To my ears, this song remains a stirring and engaging plea for peace on Earth, good will toward all. An obvious sentiment? I'm not looking for Proust here. "Happy Xmas" supplies the feels I want in my holiday music, its childlike hope (and children's chorus) never falling prey to the cynical or the overly earnest. I never get tired of hearing it.

Yoko Ono may have saved John Lennon's life. When he met Yoko, John was floundering. His first marriage was doomed; that was mostly (entirely?) John's fault, and neither fame nor acclaim, nor even artistic accomplishment, were helping him find happiness. He found happiness with Yoko. When they split for a while in the '70s, John realized leaving Yoko was a mistake; the separation didn't work out. So, once again, they were together, man. Happy.

John and Yoko's "Happy Xmas (War Is Over)" has always been one of my favorite Christmas records. It acquired a bitter taste of melancholy at the end of 1980, but its sense of hope, its embrace of light, its repudiation of our darker impulses all shine on (like the moon and the stars and the sun, as another Lennon song phrased it). The song makes me sad, but it makes me happy, too. I don't think that song would exist if not for Yoko.

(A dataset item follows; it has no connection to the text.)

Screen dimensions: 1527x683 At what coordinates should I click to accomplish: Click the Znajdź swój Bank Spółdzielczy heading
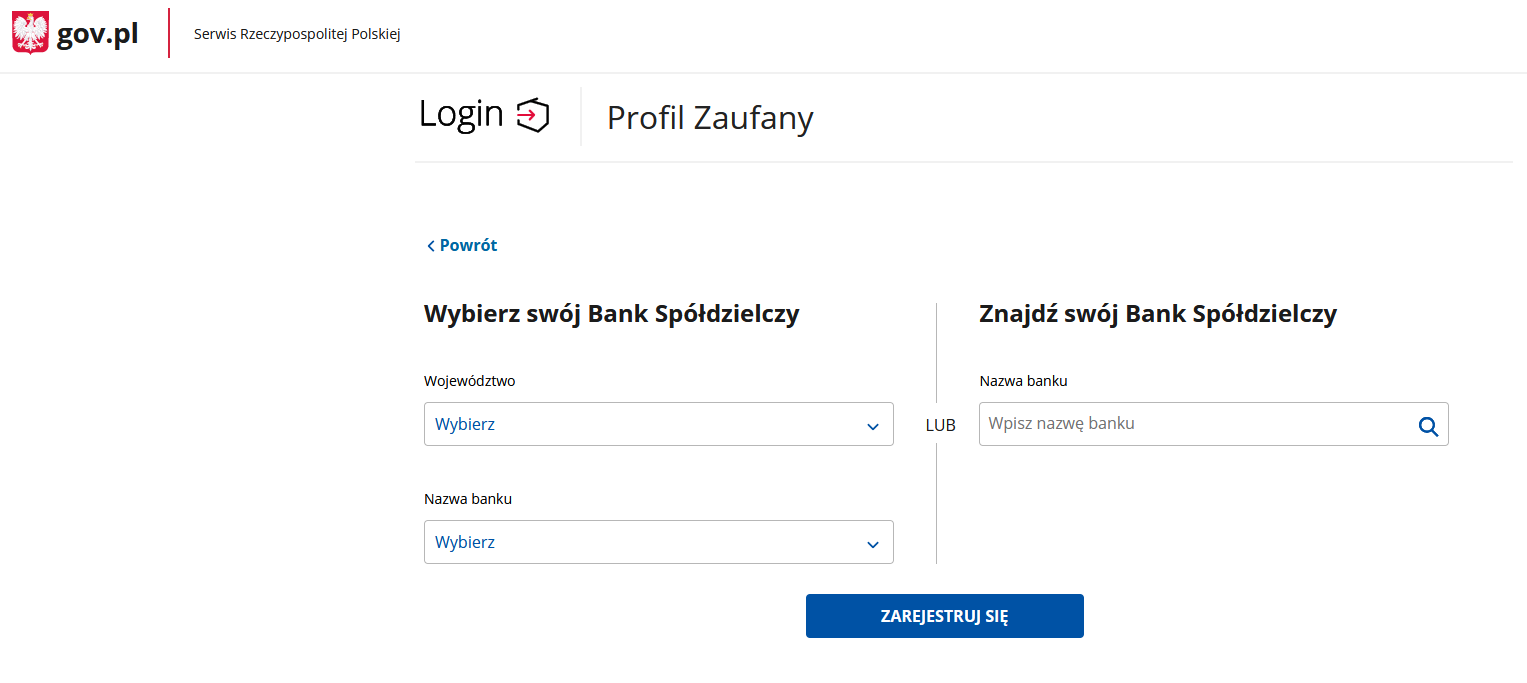(x=1158, y=314)
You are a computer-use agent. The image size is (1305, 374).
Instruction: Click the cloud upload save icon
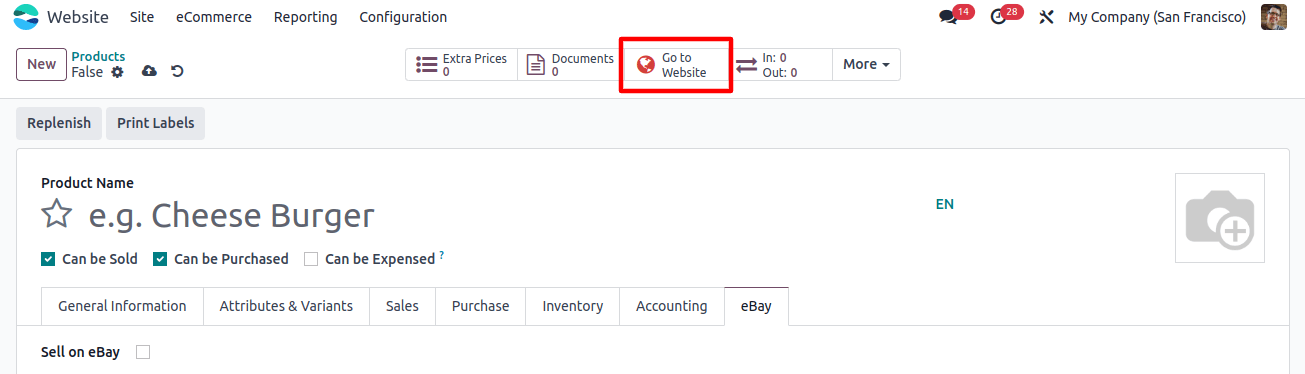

You don't have to be a Yoko fan. You don't even have to like her, I guess, but there's no rational reason why you should dislike her. Maybe I should give some of her music another chance, though I doubt I'll suddenly discover it's, you know, my music. But I like Yoko herself. You should, too. Happy Christmas, John. Happy Christmas, Yoko.

20 [tie]. MARY LOU LORD: Aim Low

December 28th, 1998: the very first episode of This Is Rock 'n' Roll Radio with Dana & Carl. I'd never even heard of Mary Lou Lord, but Dana played "Lights Are Changing" on our debut show, and I was smitten. She played a disastrous Syracuse date in 1999, but we had a chance to meet her and chat for a while. She was a new mom at the time, and my daughter was just shy of four years old, so we spent a bit of time comparing notes; the experience led me to say later on that if someone had told me years ago I'd spend an evening in conversation with a major label recording artist, and that we'd spend most of the time talking about our kids...well, I'd have been skeptical of that claim, I guess. 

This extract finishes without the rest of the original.